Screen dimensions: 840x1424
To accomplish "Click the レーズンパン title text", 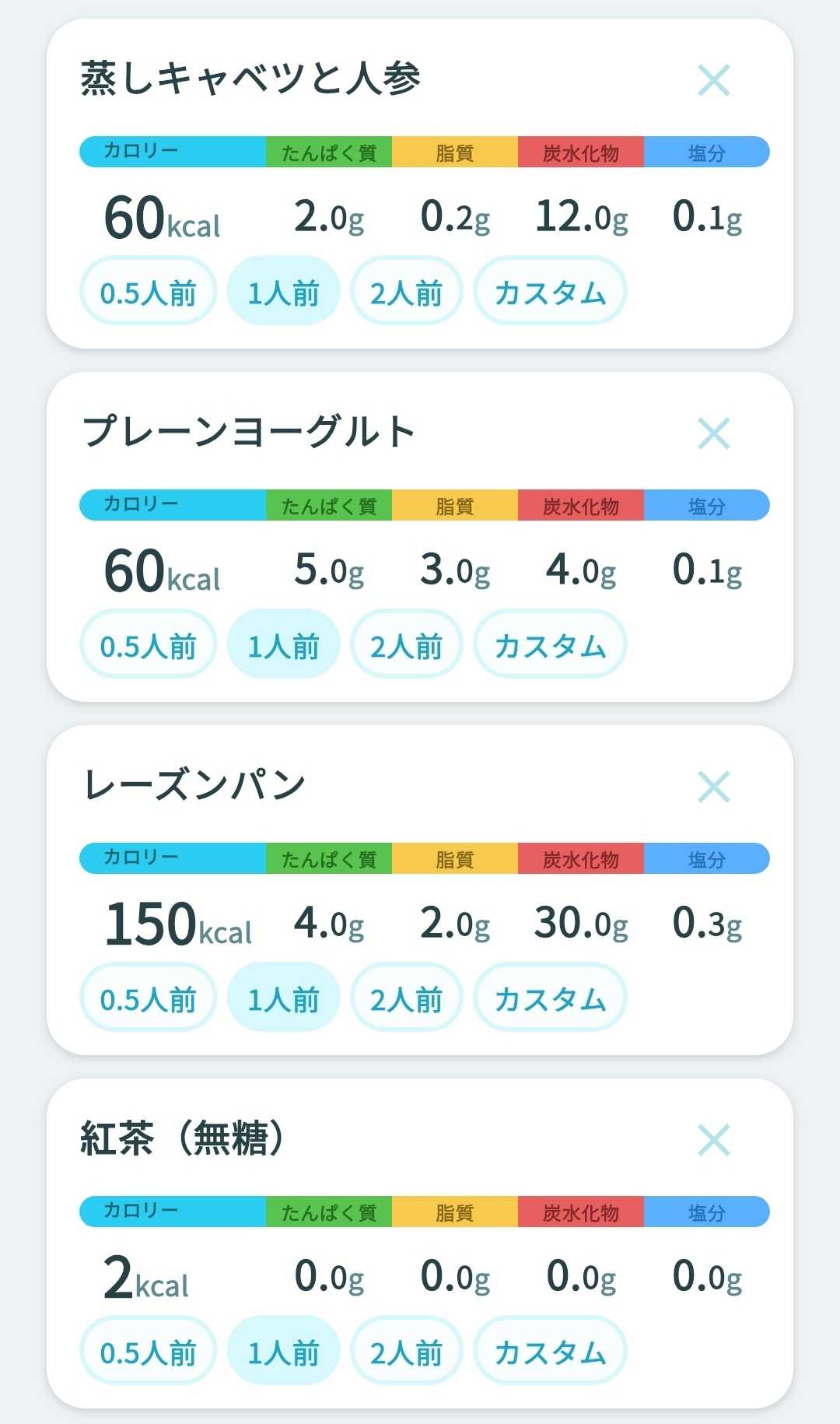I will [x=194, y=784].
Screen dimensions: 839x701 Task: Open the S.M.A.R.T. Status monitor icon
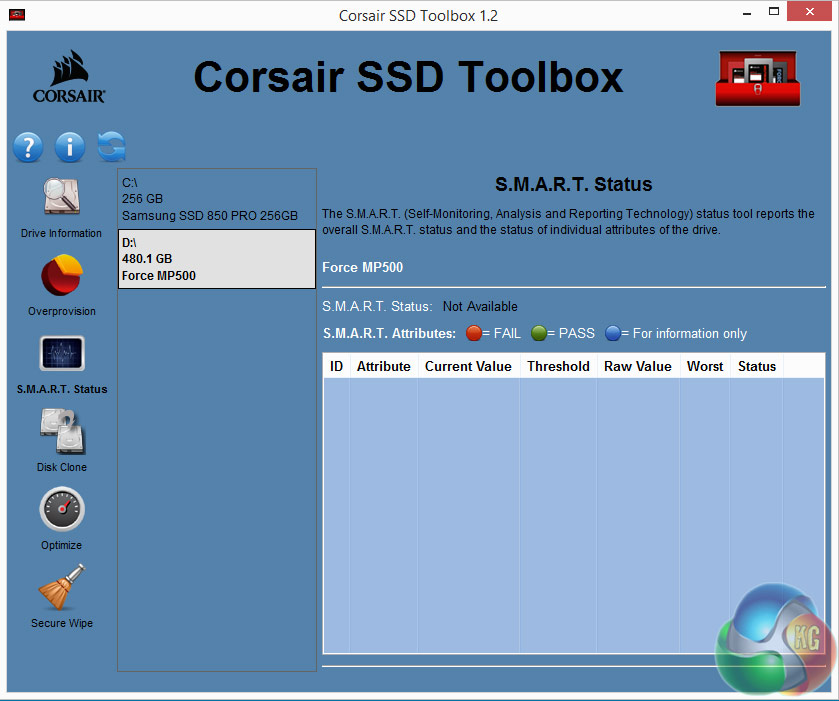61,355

...

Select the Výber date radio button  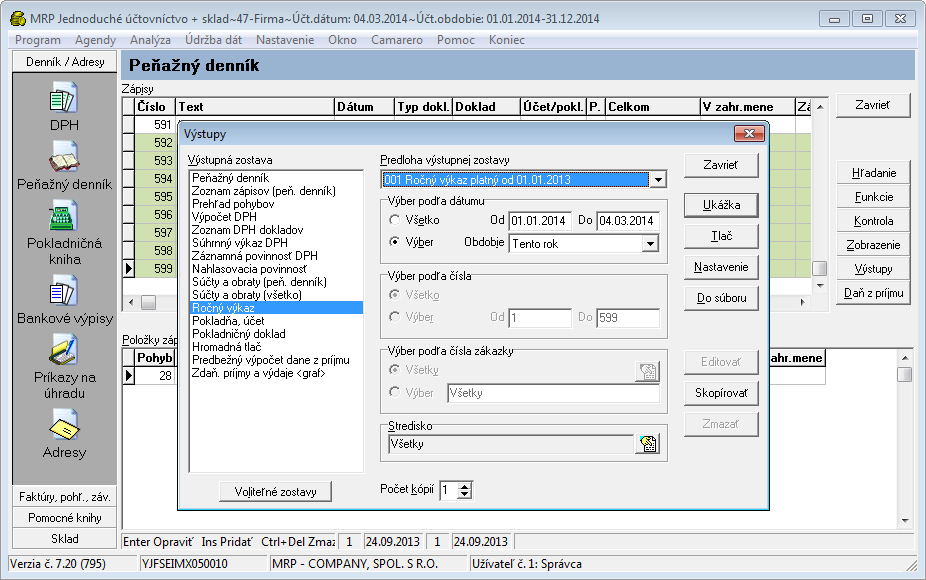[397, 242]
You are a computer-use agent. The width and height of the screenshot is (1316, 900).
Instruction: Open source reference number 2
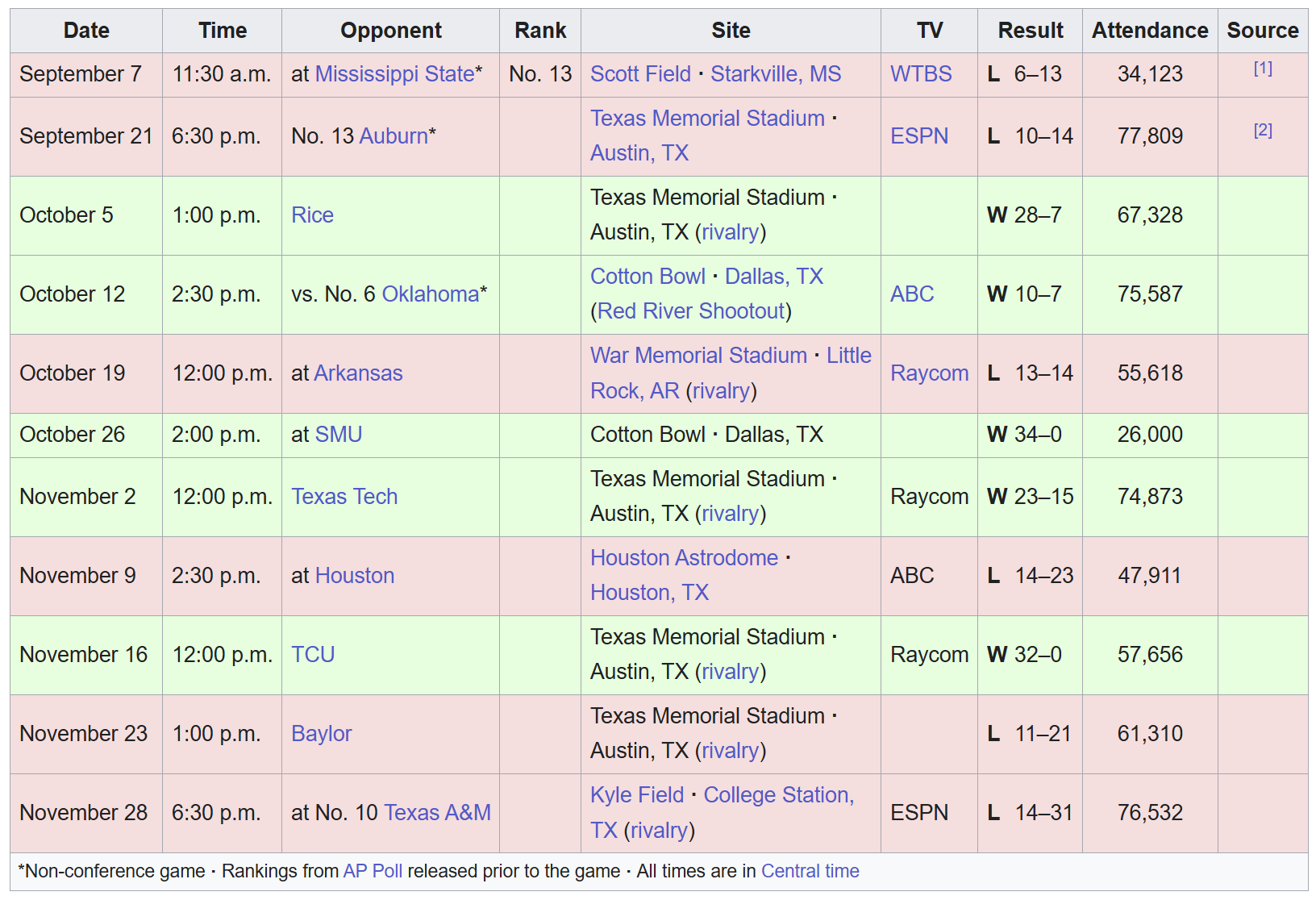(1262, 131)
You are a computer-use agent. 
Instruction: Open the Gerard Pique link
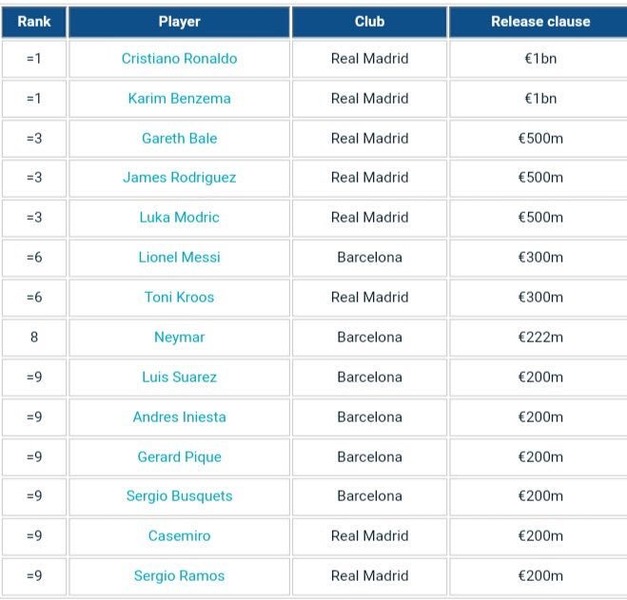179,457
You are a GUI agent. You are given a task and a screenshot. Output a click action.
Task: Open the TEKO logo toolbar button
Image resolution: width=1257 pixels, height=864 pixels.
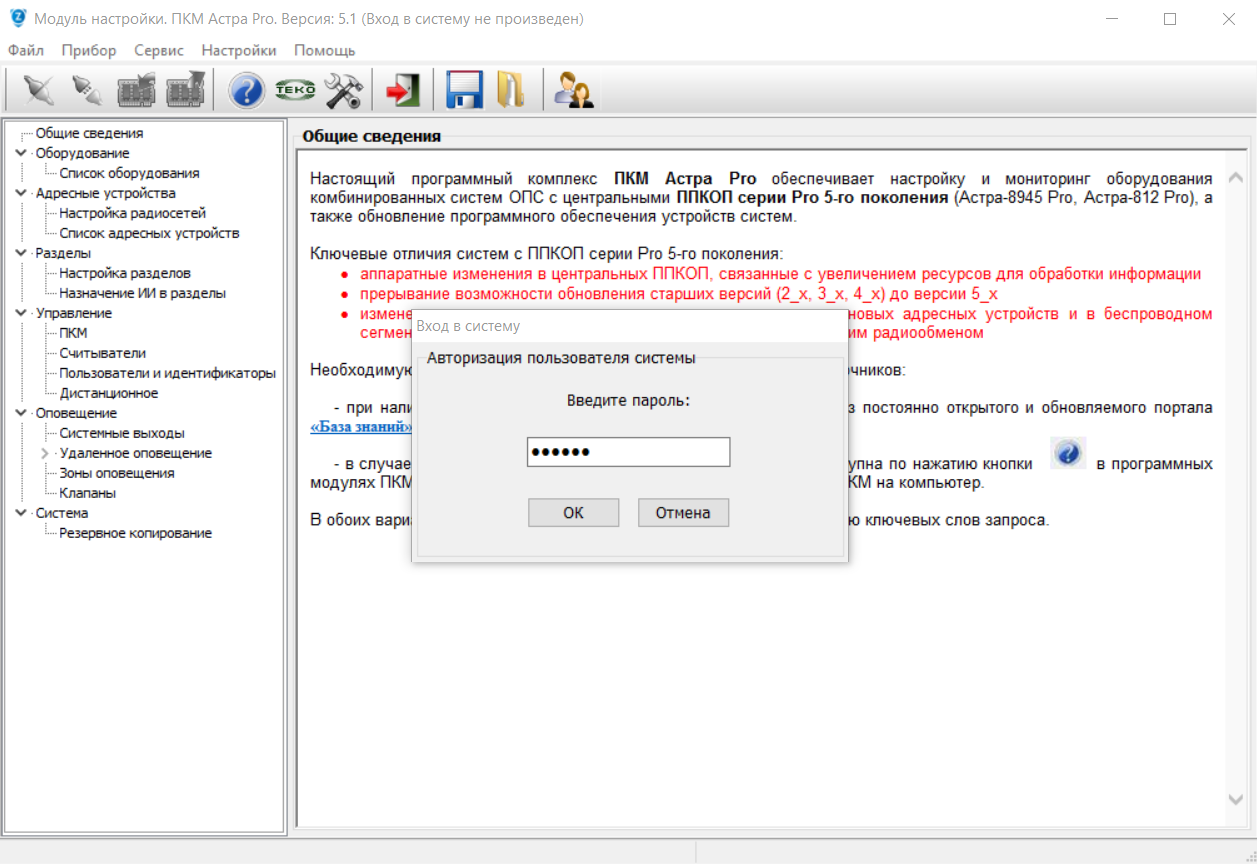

### [What you are asked to do]
Please return a copy of each line in the entries that has the string "width".

### [Response box]
You are a computer-use agent. The width and height of the screenshot is (1316, 900).
Image resolution: width=1257 pixels, height=864 pixels.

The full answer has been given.